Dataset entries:
○ ○ ○

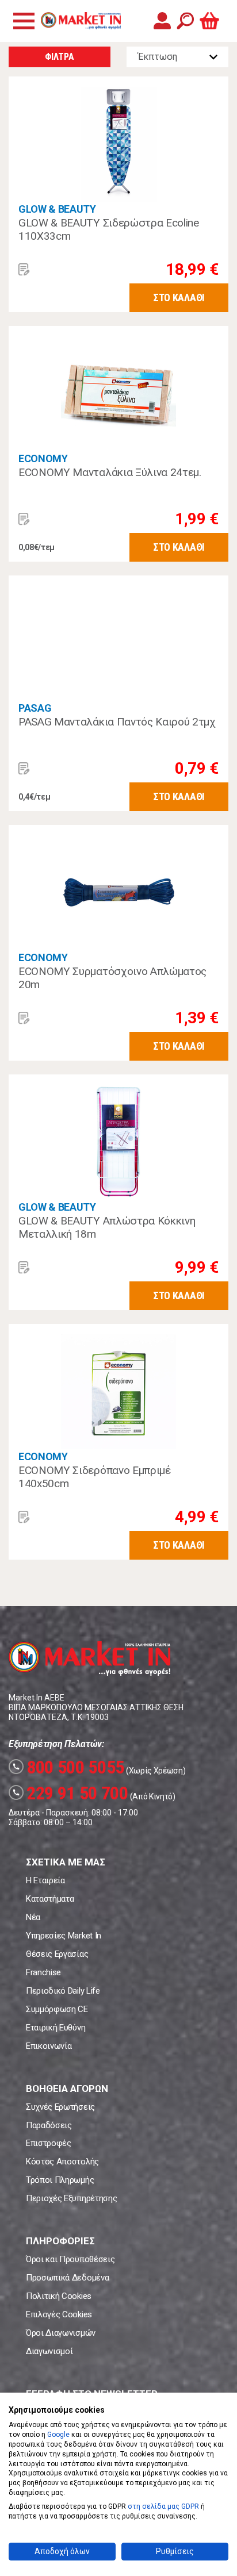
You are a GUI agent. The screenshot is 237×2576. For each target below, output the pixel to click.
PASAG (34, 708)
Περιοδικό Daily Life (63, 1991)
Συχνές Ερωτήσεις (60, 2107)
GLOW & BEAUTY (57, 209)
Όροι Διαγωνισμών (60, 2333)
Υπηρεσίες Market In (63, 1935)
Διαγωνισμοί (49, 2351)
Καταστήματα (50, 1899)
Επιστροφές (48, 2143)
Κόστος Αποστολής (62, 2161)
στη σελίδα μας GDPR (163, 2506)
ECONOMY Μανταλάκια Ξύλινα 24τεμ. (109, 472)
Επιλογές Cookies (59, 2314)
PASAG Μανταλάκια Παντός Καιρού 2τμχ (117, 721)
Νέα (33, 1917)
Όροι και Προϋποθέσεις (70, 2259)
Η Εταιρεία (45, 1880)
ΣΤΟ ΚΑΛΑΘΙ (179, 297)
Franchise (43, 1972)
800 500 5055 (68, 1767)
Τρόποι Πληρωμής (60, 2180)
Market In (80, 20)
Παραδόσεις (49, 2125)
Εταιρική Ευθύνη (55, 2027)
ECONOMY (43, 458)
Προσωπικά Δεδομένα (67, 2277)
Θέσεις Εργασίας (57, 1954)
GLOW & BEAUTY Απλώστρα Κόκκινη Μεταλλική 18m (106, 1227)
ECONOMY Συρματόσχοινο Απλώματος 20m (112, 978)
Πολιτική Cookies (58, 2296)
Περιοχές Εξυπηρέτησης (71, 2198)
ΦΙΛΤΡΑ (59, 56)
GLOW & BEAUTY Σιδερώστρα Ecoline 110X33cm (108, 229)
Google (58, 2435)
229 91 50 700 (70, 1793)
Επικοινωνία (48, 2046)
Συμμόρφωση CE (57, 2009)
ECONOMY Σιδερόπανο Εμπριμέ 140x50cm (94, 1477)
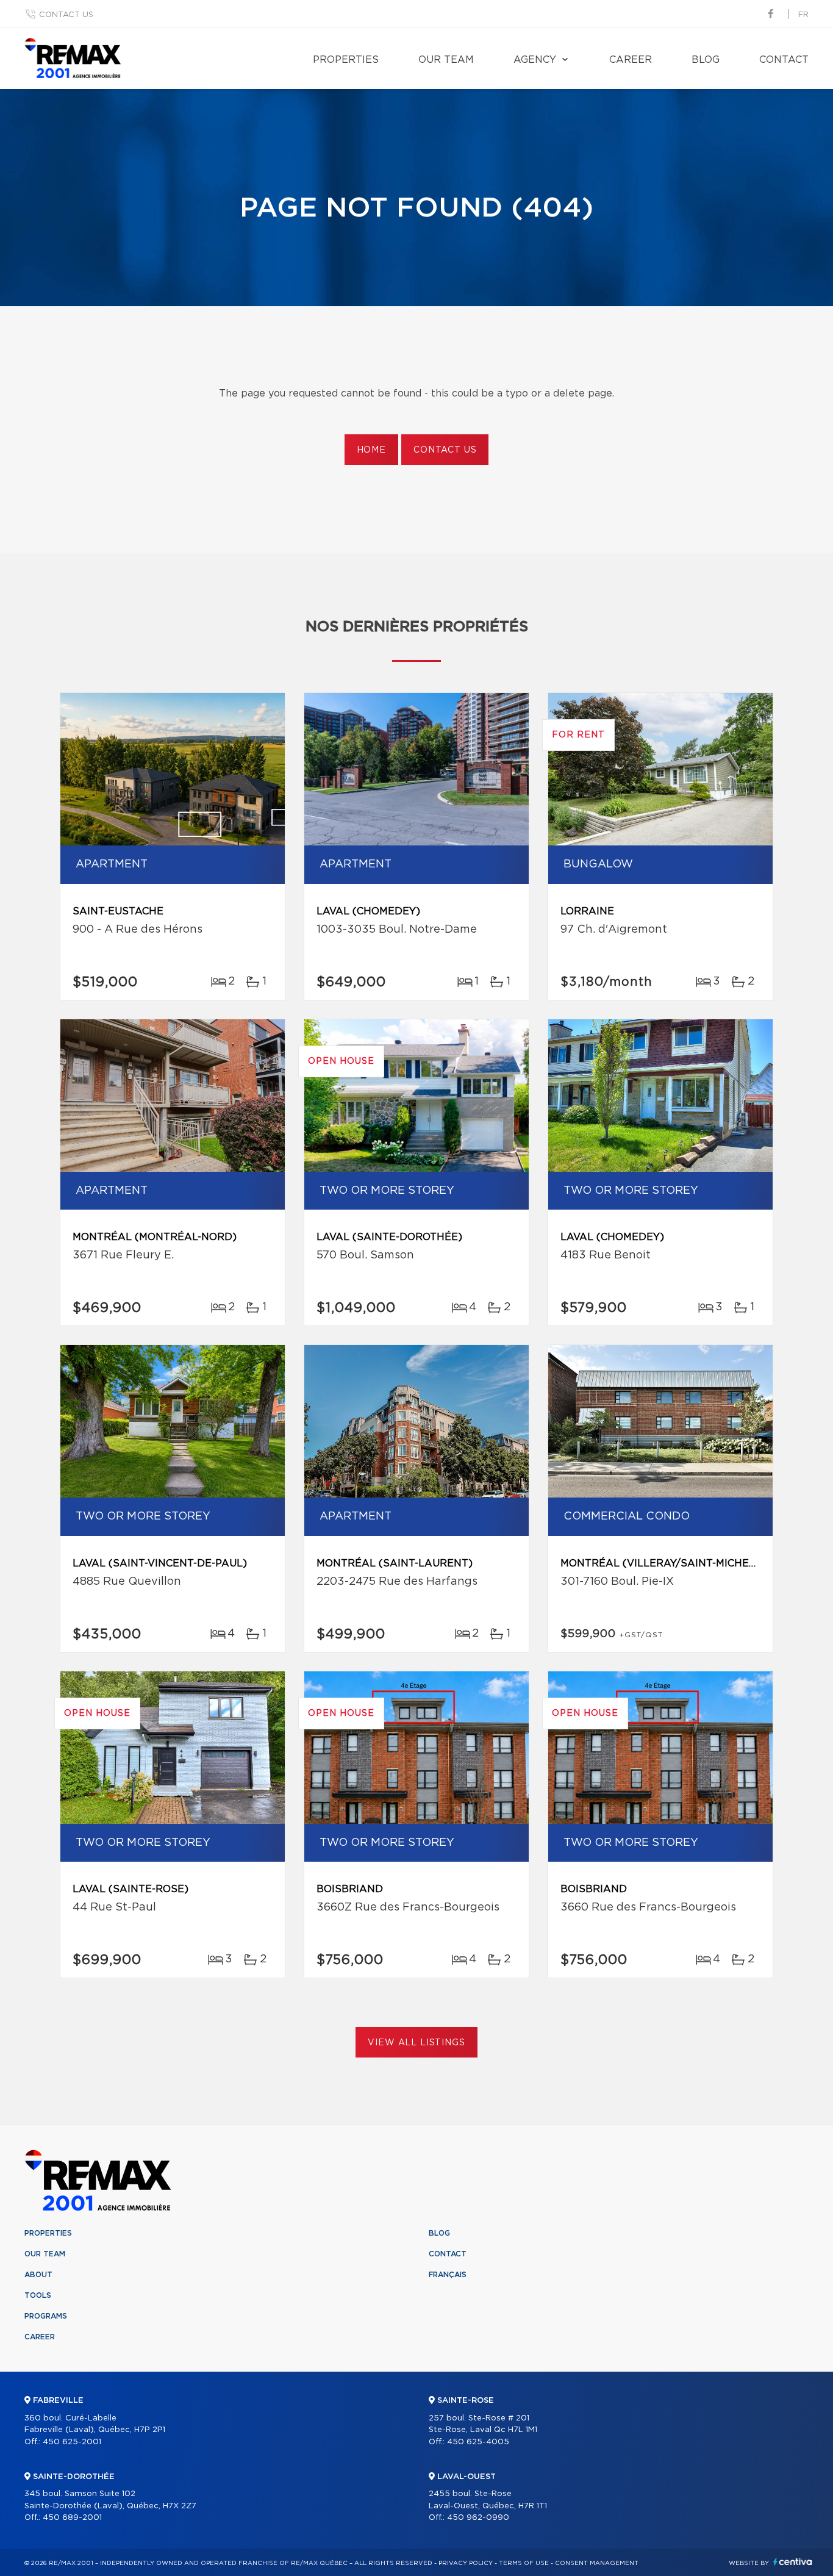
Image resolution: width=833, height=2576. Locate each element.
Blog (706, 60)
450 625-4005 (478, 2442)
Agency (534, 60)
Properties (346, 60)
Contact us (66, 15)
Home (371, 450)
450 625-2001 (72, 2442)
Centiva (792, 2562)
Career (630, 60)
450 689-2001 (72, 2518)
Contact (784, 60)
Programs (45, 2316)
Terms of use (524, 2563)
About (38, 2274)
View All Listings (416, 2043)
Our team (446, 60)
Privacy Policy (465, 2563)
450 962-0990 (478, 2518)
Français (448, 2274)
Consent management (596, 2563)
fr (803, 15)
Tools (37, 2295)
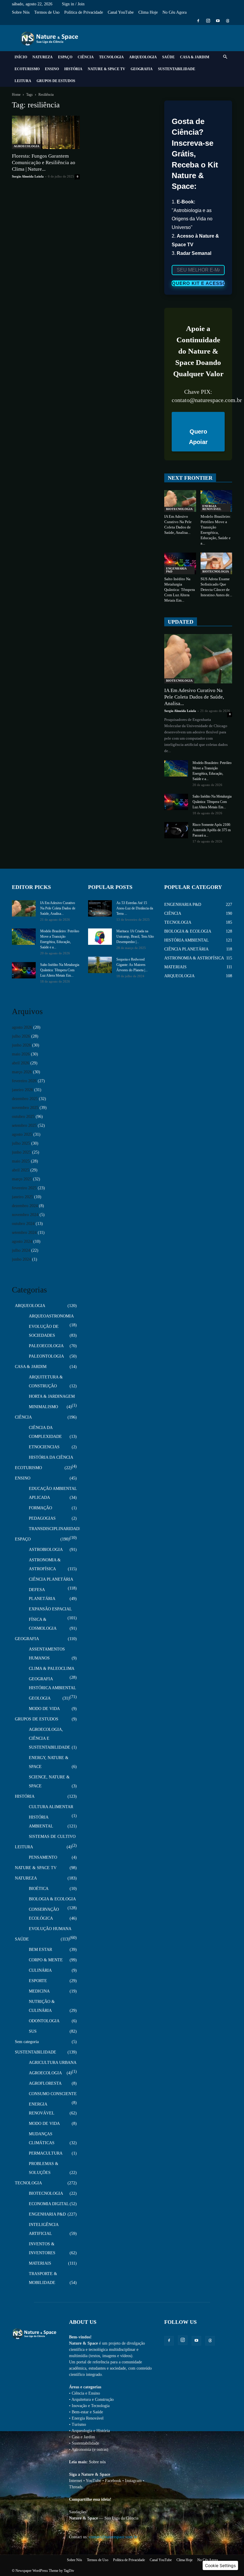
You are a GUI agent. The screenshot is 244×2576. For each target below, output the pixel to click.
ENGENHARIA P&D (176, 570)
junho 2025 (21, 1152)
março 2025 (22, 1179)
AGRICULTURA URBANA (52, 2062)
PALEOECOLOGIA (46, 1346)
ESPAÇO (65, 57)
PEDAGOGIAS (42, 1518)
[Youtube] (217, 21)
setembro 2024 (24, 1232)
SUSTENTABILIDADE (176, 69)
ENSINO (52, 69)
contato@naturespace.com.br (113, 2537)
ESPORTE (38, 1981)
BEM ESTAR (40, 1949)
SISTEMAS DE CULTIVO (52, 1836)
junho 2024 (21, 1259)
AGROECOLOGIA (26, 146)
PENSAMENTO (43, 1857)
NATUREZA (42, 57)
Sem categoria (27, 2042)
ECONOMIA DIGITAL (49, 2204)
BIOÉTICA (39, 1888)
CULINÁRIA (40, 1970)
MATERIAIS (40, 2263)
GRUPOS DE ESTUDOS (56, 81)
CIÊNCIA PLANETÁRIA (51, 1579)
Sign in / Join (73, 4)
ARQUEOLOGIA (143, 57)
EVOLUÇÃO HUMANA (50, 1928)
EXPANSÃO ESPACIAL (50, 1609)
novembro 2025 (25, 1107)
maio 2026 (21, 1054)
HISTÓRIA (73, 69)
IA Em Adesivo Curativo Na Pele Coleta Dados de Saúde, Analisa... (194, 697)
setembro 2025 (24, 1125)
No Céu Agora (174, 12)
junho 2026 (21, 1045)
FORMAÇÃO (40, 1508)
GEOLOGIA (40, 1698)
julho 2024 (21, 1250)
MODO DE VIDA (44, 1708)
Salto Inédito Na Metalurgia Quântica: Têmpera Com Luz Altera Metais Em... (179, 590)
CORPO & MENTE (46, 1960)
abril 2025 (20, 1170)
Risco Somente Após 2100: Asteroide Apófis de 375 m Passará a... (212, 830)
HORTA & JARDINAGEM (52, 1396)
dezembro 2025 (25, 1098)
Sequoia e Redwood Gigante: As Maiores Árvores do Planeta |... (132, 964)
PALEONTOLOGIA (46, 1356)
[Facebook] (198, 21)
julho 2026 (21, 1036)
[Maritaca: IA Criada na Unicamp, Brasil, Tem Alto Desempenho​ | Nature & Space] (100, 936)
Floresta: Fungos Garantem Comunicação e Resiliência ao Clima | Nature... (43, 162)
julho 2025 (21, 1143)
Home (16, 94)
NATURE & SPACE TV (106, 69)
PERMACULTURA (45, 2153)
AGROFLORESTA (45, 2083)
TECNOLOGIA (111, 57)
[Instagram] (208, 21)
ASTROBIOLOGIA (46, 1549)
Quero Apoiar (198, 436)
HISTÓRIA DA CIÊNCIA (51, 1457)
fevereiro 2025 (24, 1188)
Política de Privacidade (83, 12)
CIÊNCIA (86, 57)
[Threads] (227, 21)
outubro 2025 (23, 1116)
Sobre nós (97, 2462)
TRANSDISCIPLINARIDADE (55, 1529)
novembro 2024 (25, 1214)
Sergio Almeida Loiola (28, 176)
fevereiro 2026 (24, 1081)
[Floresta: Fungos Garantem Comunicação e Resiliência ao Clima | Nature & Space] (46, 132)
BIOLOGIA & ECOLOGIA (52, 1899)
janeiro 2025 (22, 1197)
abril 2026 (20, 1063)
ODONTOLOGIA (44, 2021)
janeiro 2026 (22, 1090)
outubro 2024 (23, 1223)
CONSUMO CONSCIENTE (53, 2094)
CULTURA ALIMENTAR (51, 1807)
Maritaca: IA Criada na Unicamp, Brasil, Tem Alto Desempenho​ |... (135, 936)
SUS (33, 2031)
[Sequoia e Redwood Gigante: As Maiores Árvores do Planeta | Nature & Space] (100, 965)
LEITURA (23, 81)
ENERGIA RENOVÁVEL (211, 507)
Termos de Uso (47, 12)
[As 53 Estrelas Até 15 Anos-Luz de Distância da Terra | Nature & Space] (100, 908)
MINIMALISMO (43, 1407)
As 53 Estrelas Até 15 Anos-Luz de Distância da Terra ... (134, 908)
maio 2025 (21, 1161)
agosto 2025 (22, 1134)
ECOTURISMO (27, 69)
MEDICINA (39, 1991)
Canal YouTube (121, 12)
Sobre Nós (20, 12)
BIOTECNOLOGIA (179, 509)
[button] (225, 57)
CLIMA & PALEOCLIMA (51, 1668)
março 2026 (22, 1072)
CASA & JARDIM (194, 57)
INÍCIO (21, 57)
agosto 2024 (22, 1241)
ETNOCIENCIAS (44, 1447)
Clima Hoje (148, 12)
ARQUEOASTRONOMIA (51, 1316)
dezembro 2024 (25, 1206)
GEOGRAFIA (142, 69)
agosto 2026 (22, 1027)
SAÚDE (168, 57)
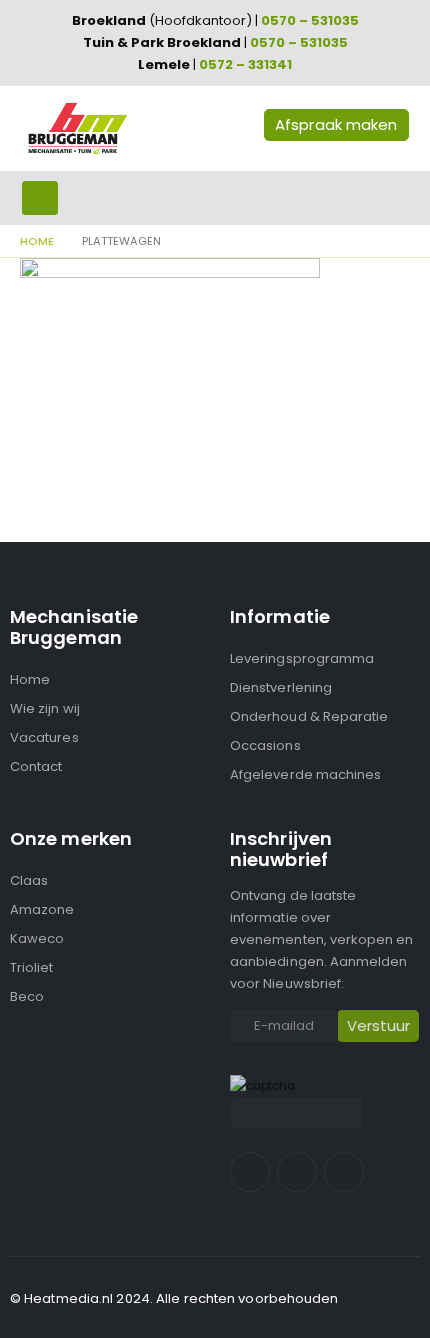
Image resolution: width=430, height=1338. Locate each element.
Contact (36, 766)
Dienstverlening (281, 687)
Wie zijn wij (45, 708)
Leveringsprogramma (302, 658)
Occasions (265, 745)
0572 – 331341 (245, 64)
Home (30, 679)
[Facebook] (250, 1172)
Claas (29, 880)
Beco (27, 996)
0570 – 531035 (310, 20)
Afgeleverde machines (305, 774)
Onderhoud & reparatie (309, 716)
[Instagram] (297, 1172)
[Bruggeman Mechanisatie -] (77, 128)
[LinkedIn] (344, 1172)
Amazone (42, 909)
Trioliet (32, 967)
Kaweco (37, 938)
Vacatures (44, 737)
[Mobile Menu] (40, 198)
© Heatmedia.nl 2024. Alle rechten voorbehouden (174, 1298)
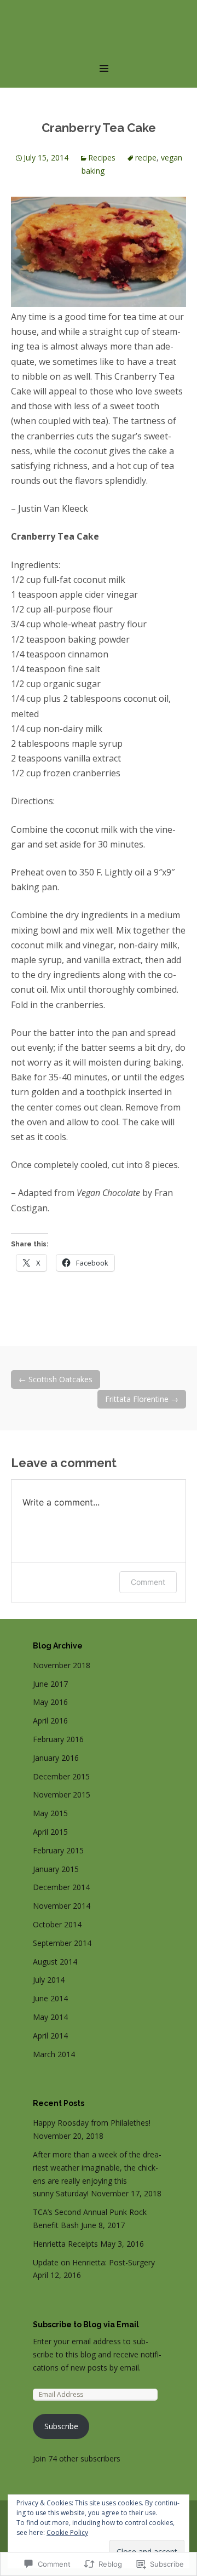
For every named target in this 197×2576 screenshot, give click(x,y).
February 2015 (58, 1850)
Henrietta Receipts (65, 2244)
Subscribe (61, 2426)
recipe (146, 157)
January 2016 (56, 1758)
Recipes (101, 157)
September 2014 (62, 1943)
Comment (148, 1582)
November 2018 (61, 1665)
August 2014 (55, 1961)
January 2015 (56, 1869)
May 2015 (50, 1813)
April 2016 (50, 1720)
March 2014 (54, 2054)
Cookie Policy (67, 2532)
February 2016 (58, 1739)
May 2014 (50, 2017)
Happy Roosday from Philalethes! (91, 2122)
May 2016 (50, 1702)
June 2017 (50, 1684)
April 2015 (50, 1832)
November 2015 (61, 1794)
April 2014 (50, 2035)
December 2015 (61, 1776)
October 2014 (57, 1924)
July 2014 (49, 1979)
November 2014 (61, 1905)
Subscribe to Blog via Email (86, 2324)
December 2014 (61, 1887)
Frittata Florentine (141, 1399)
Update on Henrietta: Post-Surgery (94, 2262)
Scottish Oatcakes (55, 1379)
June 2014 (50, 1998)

○ ○ ○

- EXERCISE DETAILS: The exact lines from the beginning of the data through the one that contains "ECONOMY Συρματόσχοινο Απλώματος" must be given again, both ends included, and pictures must be left out.

- SOLUTION FOR THIS EXERCISE:
You are a GUI agent. The screenshot is 237×2576. For each target below, output the pixel to click.
PASAG (34, 708)
Περιοδικό Daily Life (63, 1991)
Συχνές Ερωτήσεις (60, 2107)
GLOW & BEAUTY (57, 209)
Όροι Διαγωνισμών (60, 2333)
Υπηρεσίες Market In (63, 1935)
Διαγωνισμοί (49, 2351)
Καταστήματα (50, 1899)
Επιστροφές (48, 2143)
Κόστος Αποστολής (62, 2161)
στη σελίδα μας GDPR (163, 2506)
ECONOMY Μανταλάκια Ξύλινα 24τεμ. (109, 472)
Επιλογές Cookies (59, 2314)
PASAG Μανταλάκια Παντός Καιρού 2τμχ (117, 721)
Νέα (33, 1917)
Όροι και Προϋποθέσεις (70, 2259)
Η Εταιρεία (45, 1880)
ΣΤΟ ΚΑΛΑΘΙ (179, 297)
Franchise (43, 1972)
800 500 5055 (68, 1767)
Τρόποι Πληρωμής (60, 2180)
Market In (80, 20)
Παραδόσεις (49, 2125)
Εταιρική Ευθύνη (55, 2027)
ECONOMY (43, 458)
Προσωπικά Δεδομένα (67, 2277)
Θέσεις Εργασίας (57, 1954)
GLOW & BEAUTY Απλώστρα Κόκκινη Μεταλλική 18m (106, 1227)
ECONOMY Συρματόσχοινο Απλώματος 20m (112, 978)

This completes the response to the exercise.